WORK TASK:
Determine how many lines below hold the string "will". Reply with the number alone.

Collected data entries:
========================================
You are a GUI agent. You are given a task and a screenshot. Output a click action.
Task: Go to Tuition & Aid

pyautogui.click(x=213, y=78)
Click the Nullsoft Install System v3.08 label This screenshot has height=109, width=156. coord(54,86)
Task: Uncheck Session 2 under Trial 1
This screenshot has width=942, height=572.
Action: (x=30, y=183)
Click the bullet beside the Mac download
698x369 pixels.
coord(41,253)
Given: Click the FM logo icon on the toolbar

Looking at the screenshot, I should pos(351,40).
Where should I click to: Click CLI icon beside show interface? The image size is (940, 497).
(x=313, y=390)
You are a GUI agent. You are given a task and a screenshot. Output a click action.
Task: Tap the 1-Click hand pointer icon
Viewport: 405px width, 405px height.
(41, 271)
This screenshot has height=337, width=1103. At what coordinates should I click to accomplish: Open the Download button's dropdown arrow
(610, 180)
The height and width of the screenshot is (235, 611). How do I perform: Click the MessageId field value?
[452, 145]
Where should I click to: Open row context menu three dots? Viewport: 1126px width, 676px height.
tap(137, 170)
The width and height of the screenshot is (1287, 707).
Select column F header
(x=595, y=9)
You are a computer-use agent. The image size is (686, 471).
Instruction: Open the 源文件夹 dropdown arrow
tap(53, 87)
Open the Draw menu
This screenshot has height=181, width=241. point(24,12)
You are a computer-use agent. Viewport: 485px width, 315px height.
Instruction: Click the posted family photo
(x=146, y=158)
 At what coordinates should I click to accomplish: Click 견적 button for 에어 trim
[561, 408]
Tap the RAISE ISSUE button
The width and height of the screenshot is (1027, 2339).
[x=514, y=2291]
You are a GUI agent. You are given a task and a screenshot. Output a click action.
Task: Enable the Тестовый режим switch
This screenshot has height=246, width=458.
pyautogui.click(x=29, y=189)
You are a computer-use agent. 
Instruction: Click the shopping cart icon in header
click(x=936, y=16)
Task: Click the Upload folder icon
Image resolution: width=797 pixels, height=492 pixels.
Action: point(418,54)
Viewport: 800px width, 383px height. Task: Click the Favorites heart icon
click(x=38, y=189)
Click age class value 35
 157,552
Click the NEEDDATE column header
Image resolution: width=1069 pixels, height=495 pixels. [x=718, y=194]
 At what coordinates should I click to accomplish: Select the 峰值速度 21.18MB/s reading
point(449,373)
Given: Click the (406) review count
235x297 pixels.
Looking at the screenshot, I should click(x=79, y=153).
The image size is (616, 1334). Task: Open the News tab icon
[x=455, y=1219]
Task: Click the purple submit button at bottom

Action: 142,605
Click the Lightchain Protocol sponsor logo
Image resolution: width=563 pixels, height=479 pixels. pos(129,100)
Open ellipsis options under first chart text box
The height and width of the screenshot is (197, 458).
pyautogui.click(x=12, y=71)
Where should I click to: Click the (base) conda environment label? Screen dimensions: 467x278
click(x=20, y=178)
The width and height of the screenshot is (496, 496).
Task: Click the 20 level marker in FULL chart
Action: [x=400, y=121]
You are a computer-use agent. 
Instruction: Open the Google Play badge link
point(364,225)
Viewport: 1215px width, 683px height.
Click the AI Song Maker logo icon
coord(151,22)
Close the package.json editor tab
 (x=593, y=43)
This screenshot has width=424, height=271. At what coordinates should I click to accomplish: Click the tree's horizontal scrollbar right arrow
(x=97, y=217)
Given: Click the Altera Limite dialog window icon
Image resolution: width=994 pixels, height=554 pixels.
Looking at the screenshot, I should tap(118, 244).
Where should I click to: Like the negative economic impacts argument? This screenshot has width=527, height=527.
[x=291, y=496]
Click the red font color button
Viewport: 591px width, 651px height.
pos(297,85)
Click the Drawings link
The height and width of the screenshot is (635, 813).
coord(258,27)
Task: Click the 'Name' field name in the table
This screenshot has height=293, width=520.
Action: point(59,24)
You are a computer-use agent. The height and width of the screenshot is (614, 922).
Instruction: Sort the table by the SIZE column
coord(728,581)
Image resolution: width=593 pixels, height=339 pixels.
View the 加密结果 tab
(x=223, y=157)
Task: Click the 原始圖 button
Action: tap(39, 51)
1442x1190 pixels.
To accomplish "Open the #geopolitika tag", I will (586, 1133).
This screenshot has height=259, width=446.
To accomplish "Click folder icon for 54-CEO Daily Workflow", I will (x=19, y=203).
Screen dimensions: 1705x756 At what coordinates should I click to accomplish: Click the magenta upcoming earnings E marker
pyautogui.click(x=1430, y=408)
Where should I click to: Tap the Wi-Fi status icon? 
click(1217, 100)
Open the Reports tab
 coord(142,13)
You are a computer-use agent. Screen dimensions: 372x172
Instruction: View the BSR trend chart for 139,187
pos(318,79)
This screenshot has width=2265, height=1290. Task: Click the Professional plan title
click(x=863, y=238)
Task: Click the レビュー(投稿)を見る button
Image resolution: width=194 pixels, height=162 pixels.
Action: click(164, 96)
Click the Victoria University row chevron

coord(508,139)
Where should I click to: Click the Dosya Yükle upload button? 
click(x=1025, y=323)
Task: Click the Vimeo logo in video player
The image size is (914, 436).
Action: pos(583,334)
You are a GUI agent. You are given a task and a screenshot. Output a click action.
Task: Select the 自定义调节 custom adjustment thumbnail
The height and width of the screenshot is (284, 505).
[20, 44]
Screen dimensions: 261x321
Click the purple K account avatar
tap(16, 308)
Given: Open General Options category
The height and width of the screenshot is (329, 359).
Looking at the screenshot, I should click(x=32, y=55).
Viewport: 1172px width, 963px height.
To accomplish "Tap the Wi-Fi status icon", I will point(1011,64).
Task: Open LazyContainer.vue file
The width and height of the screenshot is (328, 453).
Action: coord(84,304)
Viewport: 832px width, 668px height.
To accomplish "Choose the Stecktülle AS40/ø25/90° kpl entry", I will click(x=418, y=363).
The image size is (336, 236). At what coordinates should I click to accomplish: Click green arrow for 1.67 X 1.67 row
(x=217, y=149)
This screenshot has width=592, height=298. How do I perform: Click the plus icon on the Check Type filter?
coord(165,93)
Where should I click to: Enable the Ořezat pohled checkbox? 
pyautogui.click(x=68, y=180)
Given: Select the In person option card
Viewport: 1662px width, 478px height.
========================================
TASK RESPONSE:
4